__HOW TO COMPLETE THIS TASK__.
Print the lines of the data, starting with the first, up to and including the line where "Task: Toggle the Safari sidebar button" appears.

__PROVIDED RECORDS__.
*****

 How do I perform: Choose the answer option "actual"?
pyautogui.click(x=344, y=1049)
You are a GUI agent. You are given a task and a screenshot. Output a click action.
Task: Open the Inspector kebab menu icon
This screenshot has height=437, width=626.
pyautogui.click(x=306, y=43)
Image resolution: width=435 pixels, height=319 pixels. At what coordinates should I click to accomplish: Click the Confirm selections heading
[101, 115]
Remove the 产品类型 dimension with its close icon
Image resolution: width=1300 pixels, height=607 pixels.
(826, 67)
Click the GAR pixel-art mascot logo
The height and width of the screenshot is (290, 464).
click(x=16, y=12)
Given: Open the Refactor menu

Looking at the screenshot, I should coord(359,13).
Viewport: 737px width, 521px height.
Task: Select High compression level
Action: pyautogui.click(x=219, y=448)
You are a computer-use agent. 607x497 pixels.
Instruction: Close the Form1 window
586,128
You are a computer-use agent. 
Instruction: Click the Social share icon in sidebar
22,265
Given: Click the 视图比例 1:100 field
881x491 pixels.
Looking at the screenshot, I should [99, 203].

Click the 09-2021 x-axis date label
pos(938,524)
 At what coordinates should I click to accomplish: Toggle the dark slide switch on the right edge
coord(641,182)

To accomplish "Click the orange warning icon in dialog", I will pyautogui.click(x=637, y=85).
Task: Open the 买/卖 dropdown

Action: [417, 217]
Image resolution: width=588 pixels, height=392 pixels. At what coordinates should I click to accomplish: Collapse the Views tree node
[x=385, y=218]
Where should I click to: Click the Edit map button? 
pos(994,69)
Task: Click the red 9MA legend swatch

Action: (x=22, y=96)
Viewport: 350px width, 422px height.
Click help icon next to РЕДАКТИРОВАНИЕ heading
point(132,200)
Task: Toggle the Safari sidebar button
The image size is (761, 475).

*****

__TASK RESPONSE__.
 How do I perform: Choose the answer option "actual"?
pyautogui.click(x=344, y=1049)
You are a GUI agent. You are given a task and a screenshot. Output a click action.
Task: Open the Inspector kebab menu icon
This screenshot has height=437, width=626.
pyautogui.click(x=306, y=43)
Image resolution: width=435 pixels, height=319 pixels. At what coordinates should I click to accomplish: Click the Confirm selections heading
[101, 115]
Remove the 产品类型 dimension with its close icon
Image resolution: width=1300 pixels, height=607 pixels.
(826, 67)
Click the GAR pixel-art mascot logo
The height and width of the screenshot is (290, 464).
click(x=16, y=12)
Given: Open the Refactor menu

Looking at the screenshot, I should coord(359,13).
Viewport: 737px width, 521px height.
Task: Select High compression level
Action: pyautogui.click(x=219, y=448)
You are a computer-use agent. 607x497 pixels.
Instruction: Close the Form1 window
586,128
You are a computer-use agent. 
Instruction: Click the Social share icon in sidebar
22,265
Given: Click the 视图比例 1:100 field
881x491 pixels.
Looking at the screenshot, I should [99, 203].

Click the 09-2021 x-axis date label
pos(938,524)
 At what coordinates should I click to accomplish: Toggle the dark slide switch on the right edge
coord(641,182)

To accomplish "Click the orange warning icon in dialog", I will pyautogui.click(x=637, y=85).
Task: Open the 买/卖 dropdown

Action: [417, 217]
Image resolution: width=588 pixels, height=392 pixels. At what coordinates should I click to accomplish: Collapse the Views tree node
[x=385, y=218]
Where should I click to: Click the Edit map button? 
pos(994,69)
Task: Click the red 9MA legend swatch

Action: (x=22, y=96)
Viewport: 350px width, 422px height.
Click help icon next to РЕДАКТИРОВАНИЕ heading
point(132,200)
Task: Toggle the Safari sidebar button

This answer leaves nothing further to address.